El corazón trágico de Cumbres Borrascosas de Emily Brontë es una novela gótica que ocurre en una sociedad jerárquica y opresiva. Expone la fragilidad del amor y cómo se distorsiona fácilmente en una obsesión peligrosa. Como es lógico, no tiene un final feliz.
Aunque la tragedia persigue a todos los personajes, pocos sufren tanto como Isabella Linton. Ignorando los motivos vengativos de Heathcliff, queda atrapada en un matrimonio terriblemente abusivo, del cual solo escapa huyendo a Londres. Aunque es una víctima, también tiene agencia; logra huir de su abusador, aunque con profundas cicatrices. Es un momento crucial para su personaje, que ha sido eliminado en la "adaptación" de Emerald Fennell.
Fennell no es ajena a la controversia. La película ha sido muy criticada, principalmente por el evidente blanqueamiento de Heathcliff y la eliminación de la autenticidad regional. Tras borrar la etnia de Heathcliff para facilitar una fantasía romántica, Fennell reduce a Isabella a una participante voluntaria en prácticas BDSM; encadenada y tratada como un perro, ella consiente esta humillación. Para quien no conozca la obra original, puede parecer una escena provocadora, pero Isabella se convierte esencialmente en el perro que Heathcliff ahorca en la novela. Con ese contexto, es difícil ignorar la fetichización de su degradación.
Algunos argumentan que esta decisión le da agencia a Isabella, pero en la película ella es una herramienta narrativa para Heathcliff, no un personaje que se desarrolla por sí mismo. Se convierte en otra víctima más del "fridging", un término acuñado por Gail Simone que describe cómo muchos personajes femeninos son dispositivos de trama desechables y sin profundidad, que solo existen para servir a otro –normalmente un hombre–.
Fennell ha rechazado las acusaciones de alterar la obra original. En una entrevista, la directora argumentó que, aunque "agregó cosas visuales" a la escena del perro, es "casi todo de Brontë". Jacob Elordi dio una visión alternativa, diciendo que muestra a Heathcliff e Isabella yendo "al extremo" viviendo en un "infierno" de su propia creación. Curiosamente, añadió que esta relación enfatiza cómo la obsesión de Heathcliff con Cathy se ha convertido en una "desesperación rabiosa", como si eso excusara la fetichización de Isabella. Esto solo reafirma que su personaje afecta a Heathcliff, siendo su sumisión una extensión de su experiencia, no de la de ella.
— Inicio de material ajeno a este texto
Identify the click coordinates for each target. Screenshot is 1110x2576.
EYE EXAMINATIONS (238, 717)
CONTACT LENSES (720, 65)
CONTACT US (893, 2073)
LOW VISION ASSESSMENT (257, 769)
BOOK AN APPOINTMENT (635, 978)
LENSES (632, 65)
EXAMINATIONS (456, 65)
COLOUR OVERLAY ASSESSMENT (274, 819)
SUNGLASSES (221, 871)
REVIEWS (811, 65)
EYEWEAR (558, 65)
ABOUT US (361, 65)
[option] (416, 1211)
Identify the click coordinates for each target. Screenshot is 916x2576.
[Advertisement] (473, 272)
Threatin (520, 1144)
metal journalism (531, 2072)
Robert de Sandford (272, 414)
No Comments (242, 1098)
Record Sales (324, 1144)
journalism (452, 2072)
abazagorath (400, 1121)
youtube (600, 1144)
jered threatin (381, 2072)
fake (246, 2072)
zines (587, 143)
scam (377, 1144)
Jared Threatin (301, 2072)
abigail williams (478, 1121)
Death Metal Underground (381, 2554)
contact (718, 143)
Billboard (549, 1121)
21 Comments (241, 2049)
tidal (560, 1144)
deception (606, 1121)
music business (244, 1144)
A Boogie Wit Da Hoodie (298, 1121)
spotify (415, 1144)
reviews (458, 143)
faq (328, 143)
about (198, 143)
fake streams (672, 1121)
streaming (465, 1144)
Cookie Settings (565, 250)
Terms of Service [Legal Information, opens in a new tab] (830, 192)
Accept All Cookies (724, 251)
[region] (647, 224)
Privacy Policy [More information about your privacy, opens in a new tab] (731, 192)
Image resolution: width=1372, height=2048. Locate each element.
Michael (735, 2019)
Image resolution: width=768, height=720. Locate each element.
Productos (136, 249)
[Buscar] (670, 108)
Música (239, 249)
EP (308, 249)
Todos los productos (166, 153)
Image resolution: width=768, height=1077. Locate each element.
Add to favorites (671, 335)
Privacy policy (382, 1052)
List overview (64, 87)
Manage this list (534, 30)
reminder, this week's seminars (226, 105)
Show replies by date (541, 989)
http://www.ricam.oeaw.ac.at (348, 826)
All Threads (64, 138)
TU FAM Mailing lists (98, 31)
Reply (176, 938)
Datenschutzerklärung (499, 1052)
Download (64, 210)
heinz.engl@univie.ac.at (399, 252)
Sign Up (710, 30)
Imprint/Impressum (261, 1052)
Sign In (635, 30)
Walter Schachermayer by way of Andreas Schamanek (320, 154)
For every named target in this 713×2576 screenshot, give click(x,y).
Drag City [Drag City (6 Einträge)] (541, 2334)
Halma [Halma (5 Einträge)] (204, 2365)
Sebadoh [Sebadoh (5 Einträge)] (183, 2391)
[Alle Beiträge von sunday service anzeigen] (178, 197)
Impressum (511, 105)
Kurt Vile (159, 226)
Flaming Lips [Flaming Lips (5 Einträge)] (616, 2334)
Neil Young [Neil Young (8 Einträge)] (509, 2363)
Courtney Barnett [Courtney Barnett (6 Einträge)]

Aún más preocupante es que el supuesto consentimiento de Isabella refleja lo que se conoce como la "defensa de sexo violento". Durante décadas, acusados han argumentado que causaron daño, a veces mortal, durante actos de sexo duro consentido. La culpa recae en la víctima; son la causa de su dolor porque aparentemente consintieron. Es una de las muchas formas de excusar la violencia contra las mujeres.
Para los supervivientes de abuso, ver a Isabella convertida en una caricatura objetivizada es alarmante. Envía un mensaje preocupante a espectadores cuyo único contacto con Cumbres Borrascosas es a través de la versión "girlypop" de Fennell y no de la obra maestra gótica de Brontë. La ejecución de Fennell es deliberada, diseñada para impactar; un recurso barato y sexualizado que pierde por completo el punto del trauma generacional que Brontë explora. Al convertir a Isabella en una sumisa consentidora, Fennell implica que las acciones de Heathcliff, aunque perversas, son más digeribles para el público. Su comportamiento parece menos monstruoso. Incluso, sexy.
Lamentablemente, romanticizar relaciones abusivas no es exclusivo del trabajo de Fennell. La reciente película Pillion, basada en Box Hill de Adam Mars-Jones, también suavizó el material más duro del libro original. Lo que en el libro se describía como una violación, se convierte en un intercambio consensuado, aunque carente de límites claros. En un intento por evitar el sensacionalismo, la eliminación de la escena de violación termina romanticizando el abuso.
Aún así, Pillion resulta incómoda de ver, mostrando una dinámica extrema que resulta más cruda que lo visto en Cumbres Borrascosas. Fennell ha citado su lectura adolescente del libro, lo cual colorea su interpretación; con su cinematografía lujosa y diseño extravagante, su película carece de complejidad transgresora o malestar genuino.
La novela de Brontë es una historia de violación. No está pensada para ser excitante o provocativa; trata sobre un trauma no sanado que envenena a todos los que toca. El mundo de angustia de Brontë no puede y no debe reconciliarse con la ingenua fantasía que Fennell propone. La cineasta le ha robado su historia a Isabella para vender una grotesca sexualización de una superviviente de violencia doméstica.